In my current research, I explore how social and familial expectations shape Chinese women’s decisions about marriage. My project investigates the ways in which traditions, gender norms, and generational values construct a particular “script” for what a successful life should look like — often culminating in heterosexual marriage and motherhood.
A key reference for my research is Sandy To’s China’s Leftover Women: Late Marriage among Professional Women and Its Consequences (2013). To’s work provides a deep sociological insight into how highly educated, urban women in China are labeled “leftover” when they delay marriage. Contrary to the narrative that these women are “too picky” or “career-obsessed,” To argues that they are in fact navigating complex structural constraints and gendered social expectations.

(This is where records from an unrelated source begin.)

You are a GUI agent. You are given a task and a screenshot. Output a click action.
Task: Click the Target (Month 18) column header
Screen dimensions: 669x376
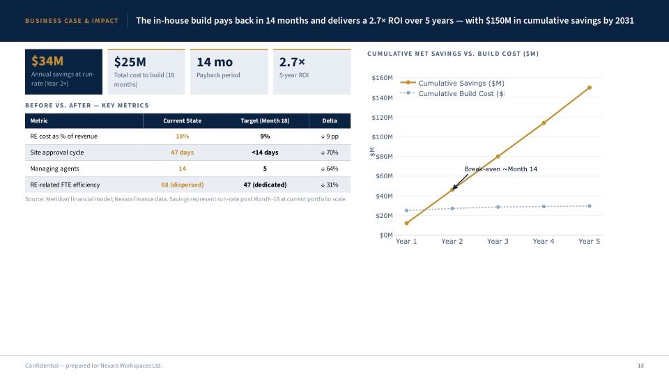[265, 120]
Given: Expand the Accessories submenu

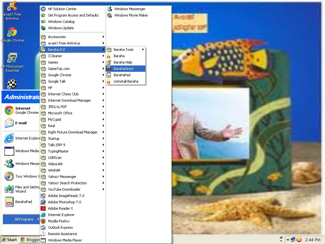Looking at the screenshot, I should 57,37.
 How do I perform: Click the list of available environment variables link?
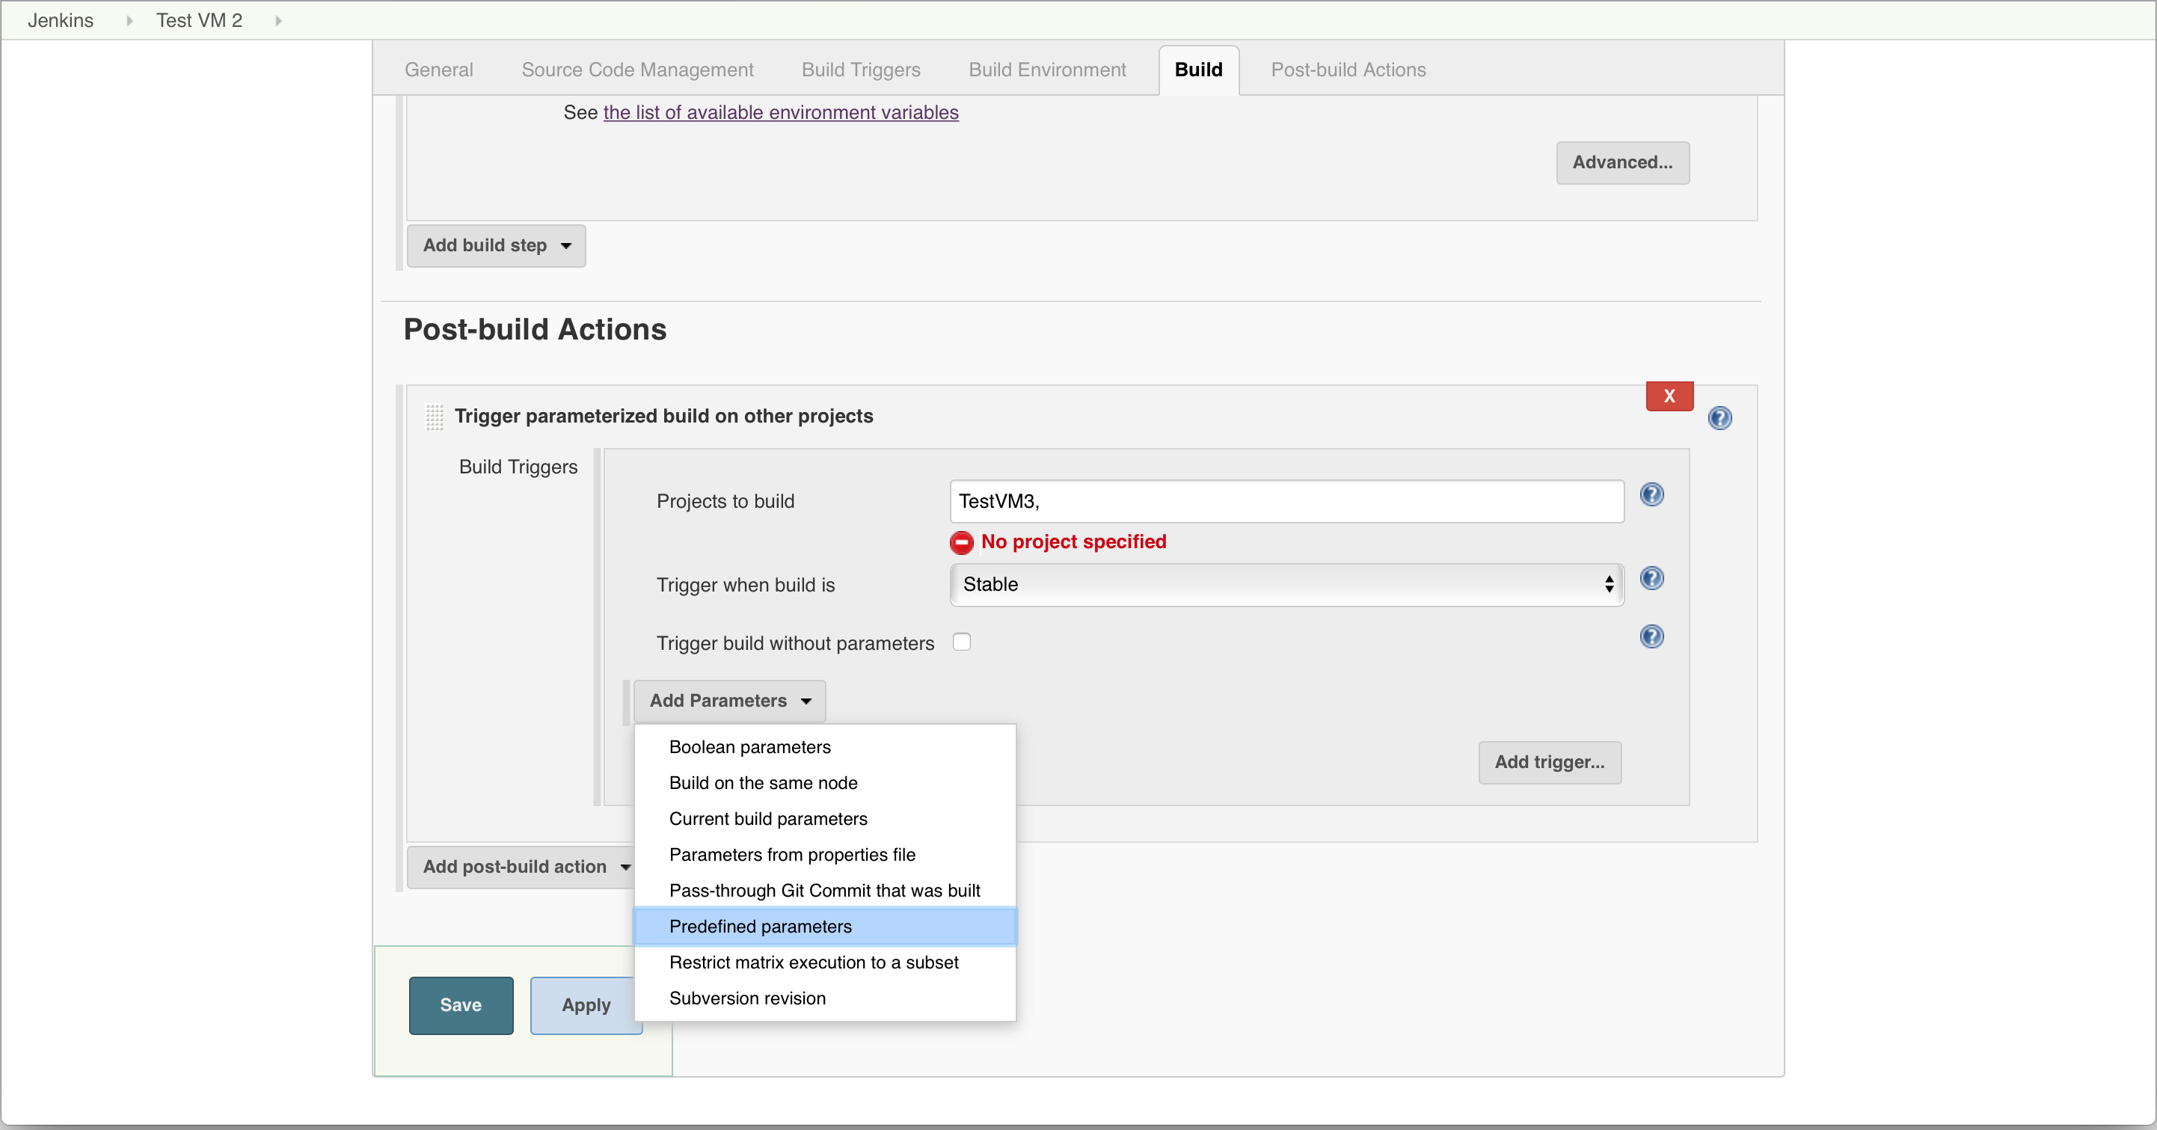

What I find especially resonant in her work is her methodological approach. Through in-depth interviews with professional women in cities like Shanghai and Guangzhou, To reveals how the “leftover woman” identity is not self-determined but co-constructed — by parents, peers, partners, and the state. She highlights how family conversations, matchmaking rituals, and subtle daily interactions all work together to shape a woman’s perceived value in the marriage market.
Inspired by this, I plan to conduct a series of focus group interviews as part of my intervention. However, my participant groups will be more diverse. In addition to women from first-tier cities with higher education backgrounds (a group reflective of my own positionality), I will include women from underdeveloped regions and transgender women. I aim to evoke emotional responses by presenting participants with curated narratives and social messages about marriage. This process will allow me to examine how different positionalities experience and respond to the institution of marriage.
While the analysis will compare across the groups, my primary focus will remain on the first group — not only because of shared background, but also to enable a more rigorous auto-ethnographic reflection. By doing so, I hope to engage with To’s argument while extending it beyond class and geographic boundaries, questioning how marriage expectations are internalized or rejected across different gendered experiences.
Ultimately, my goal is not to answer whether marriage is “good” or “bad,” but to unpack how “choice” itself is conditioned, constrained, and performed under the weight of social structures. What is framed as personal preference is often already shaped by decades of policy, media narratives, and cultural scripts.
I invite others to think with me: How do you recognize — or resist — the voices that define what your life should look like?